Dataset entries:

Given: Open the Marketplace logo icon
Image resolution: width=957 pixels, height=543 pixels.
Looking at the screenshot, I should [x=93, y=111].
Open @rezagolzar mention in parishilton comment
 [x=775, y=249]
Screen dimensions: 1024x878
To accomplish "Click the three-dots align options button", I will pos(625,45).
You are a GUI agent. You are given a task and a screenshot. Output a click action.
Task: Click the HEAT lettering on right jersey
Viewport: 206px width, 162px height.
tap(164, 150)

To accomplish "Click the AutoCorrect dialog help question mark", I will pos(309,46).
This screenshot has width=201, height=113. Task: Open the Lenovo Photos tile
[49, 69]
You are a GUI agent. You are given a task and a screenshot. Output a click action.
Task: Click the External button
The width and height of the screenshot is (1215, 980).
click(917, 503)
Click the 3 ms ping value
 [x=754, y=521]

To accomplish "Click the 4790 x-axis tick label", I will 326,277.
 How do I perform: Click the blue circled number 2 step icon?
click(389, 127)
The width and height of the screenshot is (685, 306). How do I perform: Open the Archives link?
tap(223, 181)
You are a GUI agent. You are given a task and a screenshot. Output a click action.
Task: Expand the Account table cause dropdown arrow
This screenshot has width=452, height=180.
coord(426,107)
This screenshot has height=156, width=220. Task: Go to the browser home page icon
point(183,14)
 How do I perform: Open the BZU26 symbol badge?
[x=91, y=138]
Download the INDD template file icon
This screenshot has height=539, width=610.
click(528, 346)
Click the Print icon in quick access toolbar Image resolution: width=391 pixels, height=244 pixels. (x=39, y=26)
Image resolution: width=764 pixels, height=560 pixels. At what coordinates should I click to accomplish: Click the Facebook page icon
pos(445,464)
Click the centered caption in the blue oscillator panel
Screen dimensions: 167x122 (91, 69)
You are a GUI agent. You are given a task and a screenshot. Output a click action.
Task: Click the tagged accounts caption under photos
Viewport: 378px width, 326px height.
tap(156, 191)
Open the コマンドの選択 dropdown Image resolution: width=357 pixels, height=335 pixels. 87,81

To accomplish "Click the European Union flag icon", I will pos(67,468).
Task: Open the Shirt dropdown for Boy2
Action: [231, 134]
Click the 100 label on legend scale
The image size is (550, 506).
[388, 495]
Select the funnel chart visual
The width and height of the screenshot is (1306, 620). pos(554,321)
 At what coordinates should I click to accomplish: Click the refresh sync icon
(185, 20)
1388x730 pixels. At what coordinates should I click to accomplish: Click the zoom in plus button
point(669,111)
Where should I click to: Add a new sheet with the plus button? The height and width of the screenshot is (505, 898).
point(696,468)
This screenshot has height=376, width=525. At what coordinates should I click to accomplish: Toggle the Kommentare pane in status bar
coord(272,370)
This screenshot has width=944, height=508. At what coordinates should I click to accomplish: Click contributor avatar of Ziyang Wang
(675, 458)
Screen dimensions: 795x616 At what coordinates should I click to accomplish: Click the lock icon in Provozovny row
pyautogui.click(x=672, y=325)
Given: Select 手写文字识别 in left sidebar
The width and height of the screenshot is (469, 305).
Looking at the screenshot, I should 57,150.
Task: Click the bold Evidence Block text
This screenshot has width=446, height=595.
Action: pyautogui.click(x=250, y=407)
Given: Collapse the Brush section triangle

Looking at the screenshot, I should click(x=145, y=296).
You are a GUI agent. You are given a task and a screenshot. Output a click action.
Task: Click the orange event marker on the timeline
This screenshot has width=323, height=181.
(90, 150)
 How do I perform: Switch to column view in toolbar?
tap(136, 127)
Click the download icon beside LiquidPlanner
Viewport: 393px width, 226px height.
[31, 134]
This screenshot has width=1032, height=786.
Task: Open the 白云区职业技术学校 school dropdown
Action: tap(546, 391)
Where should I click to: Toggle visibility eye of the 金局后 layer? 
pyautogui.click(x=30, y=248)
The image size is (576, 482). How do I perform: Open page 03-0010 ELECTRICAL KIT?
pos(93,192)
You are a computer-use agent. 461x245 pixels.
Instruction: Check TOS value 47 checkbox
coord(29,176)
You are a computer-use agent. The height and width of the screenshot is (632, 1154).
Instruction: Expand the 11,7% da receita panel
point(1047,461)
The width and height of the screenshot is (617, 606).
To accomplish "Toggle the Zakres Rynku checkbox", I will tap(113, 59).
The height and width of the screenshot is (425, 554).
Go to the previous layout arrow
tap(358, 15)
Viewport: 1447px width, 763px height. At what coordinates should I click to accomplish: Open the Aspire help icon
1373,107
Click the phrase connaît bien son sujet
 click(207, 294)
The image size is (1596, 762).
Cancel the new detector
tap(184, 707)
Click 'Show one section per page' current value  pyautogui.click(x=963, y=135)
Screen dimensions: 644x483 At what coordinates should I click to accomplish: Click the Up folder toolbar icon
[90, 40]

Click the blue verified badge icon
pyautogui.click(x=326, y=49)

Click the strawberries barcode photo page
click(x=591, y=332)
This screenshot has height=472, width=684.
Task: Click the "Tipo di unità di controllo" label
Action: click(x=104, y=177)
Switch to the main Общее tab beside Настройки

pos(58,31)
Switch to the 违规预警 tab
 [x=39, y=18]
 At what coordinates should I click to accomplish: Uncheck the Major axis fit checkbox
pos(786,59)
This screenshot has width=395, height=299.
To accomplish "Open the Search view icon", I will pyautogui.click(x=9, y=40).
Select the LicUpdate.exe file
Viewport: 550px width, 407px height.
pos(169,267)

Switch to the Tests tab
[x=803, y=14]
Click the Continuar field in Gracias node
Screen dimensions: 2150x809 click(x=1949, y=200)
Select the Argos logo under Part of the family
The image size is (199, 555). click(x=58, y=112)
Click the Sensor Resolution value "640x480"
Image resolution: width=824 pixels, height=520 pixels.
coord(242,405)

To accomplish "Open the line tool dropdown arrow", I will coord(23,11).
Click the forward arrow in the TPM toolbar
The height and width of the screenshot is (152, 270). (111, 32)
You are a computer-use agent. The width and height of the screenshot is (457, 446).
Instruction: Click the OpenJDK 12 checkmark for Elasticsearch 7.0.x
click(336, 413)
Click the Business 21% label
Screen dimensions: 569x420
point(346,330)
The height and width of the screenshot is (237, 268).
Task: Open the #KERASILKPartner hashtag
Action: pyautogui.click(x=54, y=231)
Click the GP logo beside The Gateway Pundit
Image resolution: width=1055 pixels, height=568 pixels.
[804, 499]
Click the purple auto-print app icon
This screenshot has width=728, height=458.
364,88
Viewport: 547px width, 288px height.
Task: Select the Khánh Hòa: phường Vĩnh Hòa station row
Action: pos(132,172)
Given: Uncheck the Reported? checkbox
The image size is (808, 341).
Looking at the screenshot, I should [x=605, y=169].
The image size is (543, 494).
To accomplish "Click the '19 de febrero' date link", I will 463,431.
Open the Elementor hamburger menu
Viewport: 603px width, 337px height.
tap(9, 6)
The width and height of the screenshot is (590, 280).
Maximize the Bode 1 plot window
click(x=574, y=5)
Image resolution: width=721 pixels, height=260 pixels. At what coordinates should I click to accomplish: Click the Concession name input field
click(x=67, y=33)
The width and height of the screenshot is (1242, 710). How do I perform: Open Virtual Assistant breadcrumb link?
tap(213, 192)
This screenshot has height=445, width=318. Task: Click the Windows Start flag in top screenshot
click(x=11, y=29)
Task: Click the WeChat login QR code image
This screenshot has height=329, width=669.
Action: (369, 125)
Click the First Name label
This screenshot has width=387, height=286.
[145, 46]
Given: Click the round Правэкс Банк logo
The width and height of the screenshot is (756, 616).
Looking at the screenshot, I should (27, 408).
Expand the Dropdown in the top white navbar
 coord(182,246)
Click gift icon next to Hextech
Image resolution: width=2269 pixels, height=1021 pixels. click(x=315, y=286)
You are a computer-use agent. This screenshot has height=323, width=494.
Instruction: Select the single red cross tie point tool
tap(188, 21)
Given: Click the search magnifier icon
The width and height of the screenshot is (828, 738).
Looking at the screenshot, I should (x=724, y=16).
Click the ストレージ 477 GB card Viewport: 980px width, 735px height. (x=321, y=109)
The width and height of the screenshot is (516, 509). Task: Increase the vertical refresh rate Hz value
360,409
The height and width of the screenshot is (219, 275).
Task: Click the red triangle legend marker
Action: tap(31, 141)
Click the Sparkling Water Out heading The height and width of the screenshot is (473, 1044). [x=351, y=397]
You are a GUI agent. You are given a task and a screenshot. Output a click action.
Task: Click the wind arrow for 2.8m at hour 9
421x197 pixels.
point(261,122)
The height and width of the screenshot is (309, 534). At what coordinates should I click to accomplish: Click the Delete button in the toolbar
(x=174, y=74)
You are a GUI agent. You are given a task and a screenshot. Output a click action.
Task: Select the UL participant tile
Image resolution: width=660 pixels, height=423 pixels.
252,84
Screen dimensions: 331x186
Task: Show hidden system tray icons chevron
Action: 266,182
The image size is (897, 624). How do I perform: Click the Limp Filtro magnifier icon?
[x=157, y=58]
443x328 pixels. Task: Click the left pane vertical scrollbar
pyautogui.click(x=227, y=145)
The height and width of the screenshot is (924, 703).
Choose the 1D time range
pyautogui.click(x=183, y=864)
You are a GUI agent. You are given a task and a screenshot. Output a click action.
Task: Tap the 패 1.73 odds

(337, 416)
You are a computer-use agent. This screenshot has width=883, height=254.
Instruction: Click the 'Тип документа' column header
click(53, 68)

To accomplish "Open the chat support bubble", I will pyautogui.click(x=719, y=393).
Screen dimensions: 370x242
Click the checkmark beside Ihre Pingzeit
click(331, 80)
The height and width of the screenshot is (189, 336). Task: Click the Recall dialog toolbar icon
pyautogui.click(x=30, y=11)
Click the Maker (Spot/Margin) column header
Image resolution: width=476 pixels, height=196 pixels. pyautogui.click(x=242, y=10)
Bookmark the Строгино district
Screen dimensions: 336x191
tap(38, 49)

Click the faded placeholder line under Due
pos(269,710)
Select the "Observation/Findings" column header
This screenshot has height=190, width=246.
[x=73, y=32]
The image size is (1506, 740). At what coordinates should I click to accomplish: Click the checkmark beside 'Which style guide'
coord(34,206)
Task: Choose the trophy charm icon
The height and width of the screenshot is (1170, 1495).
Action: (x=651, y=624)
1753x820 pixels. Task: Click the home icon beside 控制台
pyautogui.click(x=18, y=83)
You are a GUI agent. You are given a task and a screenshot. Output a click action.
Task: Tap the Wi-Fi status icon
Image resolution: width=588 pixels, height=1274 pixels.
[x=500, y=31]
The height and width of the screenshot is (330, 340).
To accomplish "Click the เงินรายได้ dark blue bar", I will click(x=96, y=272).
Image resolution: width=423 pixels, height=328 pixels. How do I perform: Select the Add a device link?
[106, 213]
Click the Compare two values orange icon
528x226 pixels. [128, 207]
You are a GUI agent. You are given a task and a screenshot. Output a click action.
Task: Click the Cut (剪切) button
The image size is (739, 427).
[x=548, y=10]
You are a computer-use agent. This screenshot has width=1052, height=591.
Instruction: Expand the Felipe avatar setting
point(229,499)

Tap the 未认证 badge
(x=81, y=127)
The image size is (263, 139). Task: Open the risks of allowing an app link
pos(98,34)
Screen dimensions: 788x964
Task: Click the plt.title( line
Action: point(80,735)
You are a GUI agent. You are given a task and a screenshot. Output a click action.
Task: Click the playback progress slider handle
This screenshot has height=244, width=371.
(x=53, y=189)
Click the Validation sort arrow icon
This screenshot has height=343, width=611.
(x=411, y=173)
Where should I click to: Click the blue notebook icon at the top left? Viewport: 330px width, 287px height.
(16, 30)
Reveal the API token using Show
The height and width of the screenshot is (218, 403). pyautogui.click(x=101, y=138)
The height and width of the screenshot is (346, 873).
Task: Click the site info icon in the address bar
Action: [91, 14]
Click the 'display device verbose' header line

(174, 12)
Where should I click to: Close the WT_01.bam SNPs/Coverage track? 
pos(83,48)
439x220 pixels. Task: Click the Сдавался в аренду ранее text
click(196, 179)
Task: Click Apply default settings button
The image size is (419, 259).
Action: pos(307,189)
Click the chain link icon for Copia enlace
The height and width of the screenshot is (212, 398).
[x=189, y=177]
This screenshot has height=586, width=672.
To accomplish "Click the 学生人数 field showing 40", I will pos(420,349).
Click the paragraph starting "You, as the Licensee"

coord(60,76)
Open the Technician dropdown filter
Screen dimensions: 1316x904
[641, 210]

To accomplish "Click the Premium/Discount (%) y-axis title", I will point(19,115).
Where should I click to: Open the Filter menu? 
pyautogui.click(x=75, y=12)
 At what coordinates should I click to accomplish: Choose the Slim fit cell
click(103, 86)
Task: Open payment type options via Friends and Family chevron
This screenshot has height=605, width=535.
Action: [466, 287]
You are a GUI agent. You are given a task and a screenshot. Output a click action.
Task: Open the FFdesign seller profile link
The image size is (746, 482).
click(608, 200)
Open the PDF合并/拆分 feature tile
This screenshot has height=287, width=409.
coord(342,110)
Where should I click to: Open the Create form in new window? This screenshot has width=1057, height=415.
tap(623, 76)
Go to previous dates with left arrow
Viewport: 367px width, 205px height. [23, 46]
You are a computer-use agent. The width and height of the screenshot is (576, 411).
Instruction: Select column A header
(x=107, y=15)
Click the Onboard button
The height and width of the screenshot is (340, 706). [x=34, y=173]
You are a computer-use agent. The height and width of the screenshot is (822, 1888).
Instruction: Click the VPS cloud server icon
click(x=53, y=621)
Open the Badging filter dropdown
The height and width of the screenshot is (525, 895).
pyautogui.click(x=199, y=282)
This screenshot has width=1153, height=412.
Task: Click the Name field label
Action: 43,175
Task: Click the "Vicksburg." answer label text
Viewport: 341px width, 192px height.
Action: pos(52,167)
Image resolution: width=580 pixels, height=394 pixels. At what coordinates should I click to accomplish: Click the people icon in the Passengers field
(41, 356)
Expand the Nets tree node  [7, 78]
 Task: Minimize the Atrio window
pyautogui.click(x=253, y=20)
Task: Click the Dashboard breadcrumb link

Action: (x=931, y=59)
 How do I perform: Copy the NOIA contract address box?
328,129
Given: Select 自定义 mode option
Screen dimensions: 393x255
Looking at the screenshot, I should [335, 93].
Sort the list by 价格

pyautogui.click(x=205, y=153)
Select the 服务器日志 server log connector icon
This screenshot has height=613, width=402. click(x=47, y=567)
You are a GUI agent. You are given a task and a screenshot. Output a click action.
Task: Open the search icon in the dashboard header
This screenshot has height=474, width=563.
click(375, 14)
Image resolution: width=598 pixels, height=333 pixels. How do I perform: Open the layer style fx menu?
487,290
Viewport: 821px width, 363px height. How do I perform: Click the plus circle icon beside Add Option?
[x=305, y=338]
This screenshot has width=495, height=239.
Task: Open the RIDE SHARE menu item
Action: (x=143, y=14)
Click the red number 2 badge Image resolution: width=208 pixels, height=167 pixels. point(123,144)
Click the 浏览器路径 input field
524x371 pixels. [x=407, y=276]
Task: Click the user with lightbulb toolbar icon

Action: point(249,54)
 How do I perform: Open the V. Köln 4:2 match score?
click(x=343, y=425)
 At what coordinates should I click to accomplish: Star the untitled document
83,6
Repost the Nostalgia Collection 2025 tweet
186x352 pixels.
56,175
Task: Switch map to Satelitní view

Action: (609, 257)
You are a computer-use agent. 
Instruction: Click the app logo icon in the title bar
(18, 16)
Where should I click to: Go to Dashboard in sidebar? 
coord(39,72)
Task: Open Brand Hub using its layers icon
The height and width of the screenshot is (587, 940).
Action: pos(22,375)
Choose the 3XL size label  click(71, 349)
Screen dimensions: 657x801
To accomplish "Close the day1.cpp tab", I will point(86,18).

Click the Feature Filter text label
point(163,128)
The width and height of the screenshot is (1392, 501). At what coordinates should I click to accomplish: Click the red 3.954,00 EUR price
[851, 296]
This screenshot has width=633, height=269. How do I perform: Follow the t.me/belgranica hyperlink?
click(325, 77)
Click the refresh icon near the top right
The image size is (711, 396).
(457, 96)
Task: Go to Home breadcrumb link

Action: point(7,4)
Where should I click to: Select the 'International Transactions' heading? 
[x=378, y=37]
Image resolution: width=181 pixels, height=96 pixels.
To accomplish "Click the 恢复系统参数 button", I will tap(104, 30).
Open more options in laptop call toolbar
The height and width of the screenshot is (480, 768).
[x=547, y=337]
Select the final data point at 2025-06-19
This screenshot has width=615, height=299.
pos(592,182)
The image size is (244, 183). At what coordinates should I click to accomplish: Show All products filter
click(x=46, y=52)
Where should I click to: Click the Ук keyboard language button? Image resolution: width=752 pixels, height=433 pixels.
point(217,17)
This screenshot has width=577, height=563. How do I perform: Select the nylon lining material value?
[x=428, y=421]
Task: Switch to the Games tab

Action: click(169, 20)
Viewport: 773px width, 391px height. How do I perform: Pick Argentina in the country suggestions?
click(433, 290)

Activity: Number of lines above containing "right": give it, with no other text.

Expected answer: 2